I am sorry if i do anything wrong I am new to the forum.

I am wanting to start using horse boots , but I am so confused on which ones seem reliable and which ones are not. I have looked at four different ones and would like ya'lls oppions or experiences you have had with them. Or even if you know someone who has used them. 

I have looked at Renegade horse boots, Back country easy boot glove (by easy care), easy boot trail(by easy care) and cavallo sport boot.


----------



## Joe4d (Sep 1, 2011)

depends on what you are gonna do with the horse and what shape your horses foot is in.
Cavelos work ok if you mainly only walk
easyboot glove, fit is critical, pain in rear to get on but they work at any speed. Favored by alot of endurance racers.
Renegades, in my opinion are the best on the market, easy to get on, they stay on and lots of people running them. I liked them better than the easy boots. I still think a decent set of steel shoes is best for a horse that isd getting rode alot and use the boot as a spare tire.


----------



## MyBoyPuck (Mar 27, 2009)

I have the Renegades and like them, but have had problems with them coming off if I get them mixed up in terms of which one goes on which foot. The width has to be very snug or they will spin around no matter how tight you make the tension. With a good fit, they are great.


----------



## bnayc (Jan 3, 2012)

Many of my neighbors have renegade boots for their horses. They swear by them, and on woman has had the same pair for years.


----------



## garlicbunny (Apr 30, 2009)

I have 2 horses and 2 sets of easyboot gloves. Easy to get on even with my own weak hands. They stay on really well, my gelding recently threw a boot while cantering after going through really deep sucking mud and on the same ride going back lost the same boot in the above mentioned mud going back home. I highly recommend them.

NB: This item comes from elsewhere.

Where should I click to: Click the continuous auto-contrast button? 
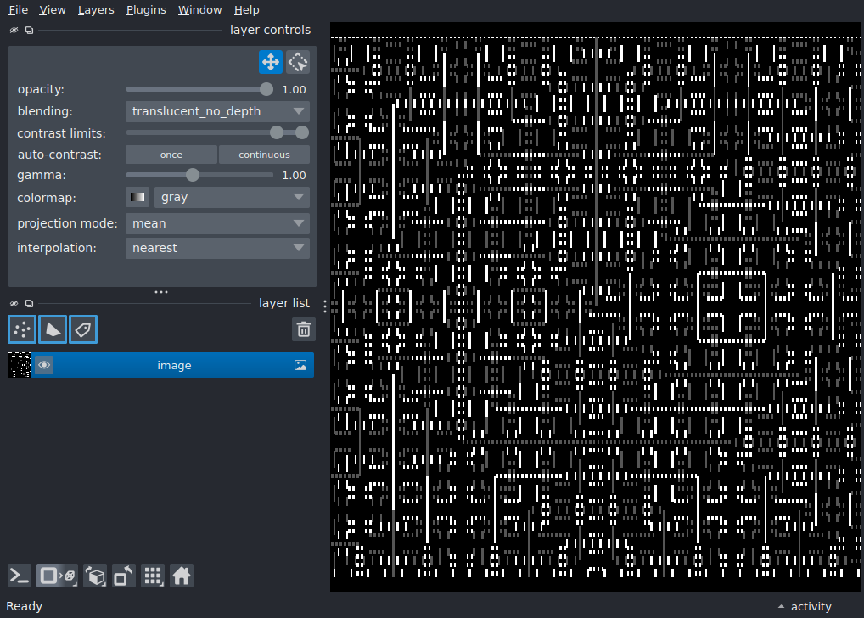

Have to say though my gelding is being a butt about putting them on..he is trying me by throwing his foot forward and throwing the boot off before I can get it on. That being said is the horse not the boot..anyways they work GREAT on the rocks/gravel so feel like they are worth their weight in gold...well maybe not gold..haha


----------



## Painted Horse (Dec 29, 2006)

The Easy Boot Gloves are so much easier to put on than the earlier Easyboot BARES, or EPICs. I suspect the newer Easyboot Outback and Trails are even easier. The company has worked hard at making their boots easier to put on.

ANY of these boots will be harder to put on the first few times, Once broken in and once you get the hang of putting them on, They are not bad. So don't judge the first use vs how hard they are in the long run.

With the EasyBoot Gloves, having a proper trim is important, If you want to trim your horses feet once every 8 weeks and expect those boots to work, You are looking at the wrong product. If you trim every 3-4 weeks or your horses self trim and keep their feet short. They work better.


----------